House considers putting union contracts to vote
SALEM — House Majority Leader Wayne Scott, (R-Canby), has introduced a bill that would add a new section to the Oregon Constitution requiring all public employee collective bargaining agreements to be voted on by the general public.
House Joint Resolution 41 says that any union contract or any agreement reached by arbitration could not be officially ratified “unless the agreement has been first approved at a May or November election by the electors within the political subdivision proposing to enter into the collective bargaining agreement.”
The resolution further states that the Legislature would summarize and provide the key material provisions of the collective bargaining agreement for the ballot.
Scott, who was recently appointed co-chair of the Ways and Means Committee, owns some 140 properties across several Oregon counties, including the Comfort Suites hotel in Salem, the Best Western Sunrise Inn in Sublimity, and a fireworks business in Aurora. These businesses were made public earlier this year in an article by the Salem Statesman-Journal reporting that Scott had been hit with six liens for failing to pay personal property taxes and for three consecutive years he paid late penalties for his residential property taxes.
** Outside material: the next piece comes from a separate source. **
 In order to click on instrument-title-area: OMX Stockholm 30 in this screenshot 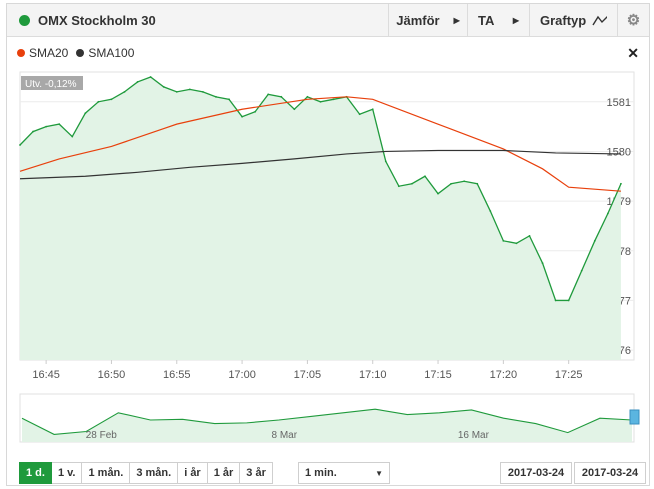, I will do `click(198, 20)`.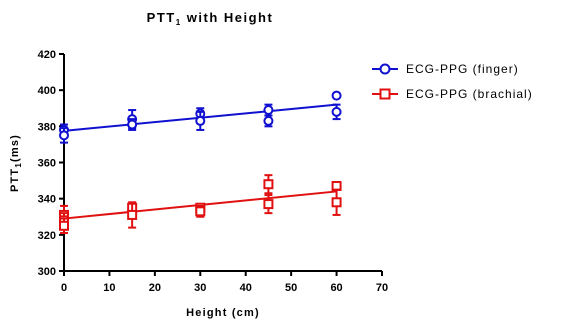  Describe the element at coordinates (385, 94) in the screenshot. I see `legend-marker-square` at that location.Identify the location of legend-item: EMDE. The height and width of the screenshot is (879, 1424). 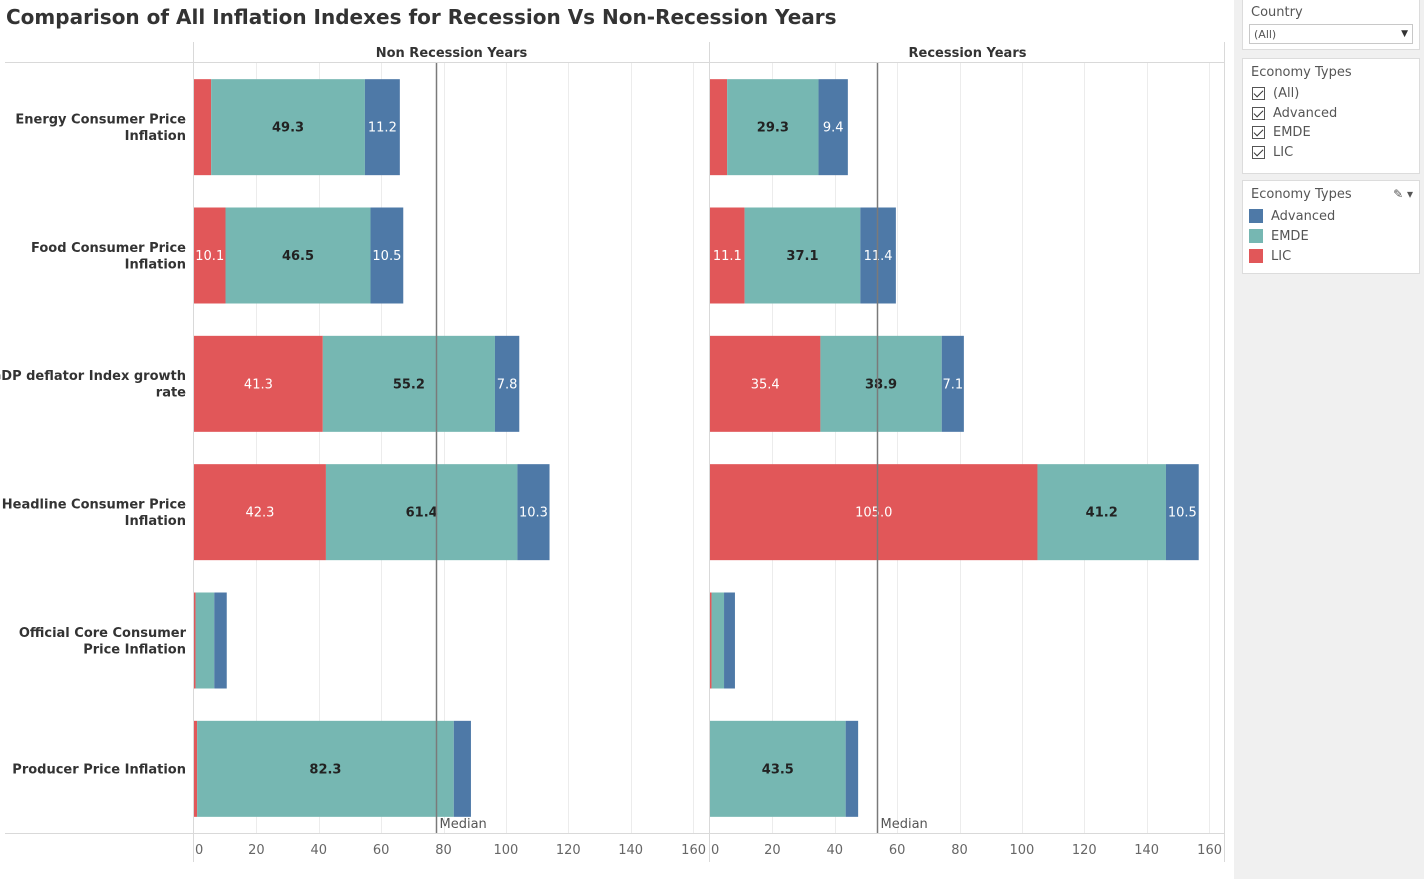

“Wayne Scott fancies himself the Tom DeLay of the Republican caucus. He plays politics with a very heavy hand,” said Tim Nesbitt, president of the Oregon AFL-CIO, referring to the GOP majority leader of the U.S. House of Representatives who hails from Texas.
For example, last month when Oregon AFL-CIO Secretary-Treasurer Brad Witt sought appointment to an open House seat in District 31, Scott pulled out all the stops to block it. Witt still prevailed with a majority vote from county commissioners representing Columbia, Clatsop and Multnomah counties. But after being sworn into office, Witt had to wait nearly two weeks for committee assignments, and the House leadership has refused to hold any field hearings in his district.
Nesbitt said HJR 41 stems from the Parry Center strike earlier this year by members of Service Employees Local 503, During that two-month dispute, Oregon Governor Ted Kulongoski put pressure on the center’s management — Trillium Family Service, a non-profit that gets 90 percent of its revenue from government sources — to settle or face losing some of its funding.
“That’s where this resolution is coming from” Nesbitt said. “It’s a ruse to make bargaining prohibitively difficult in the public sector ... and it certainly exposes an anti-union agenda.”
Scott recorded a 47 percent Committee on Political Education voting record in the 2003 legislative session, as tracked by the Oregon AFL-CIO.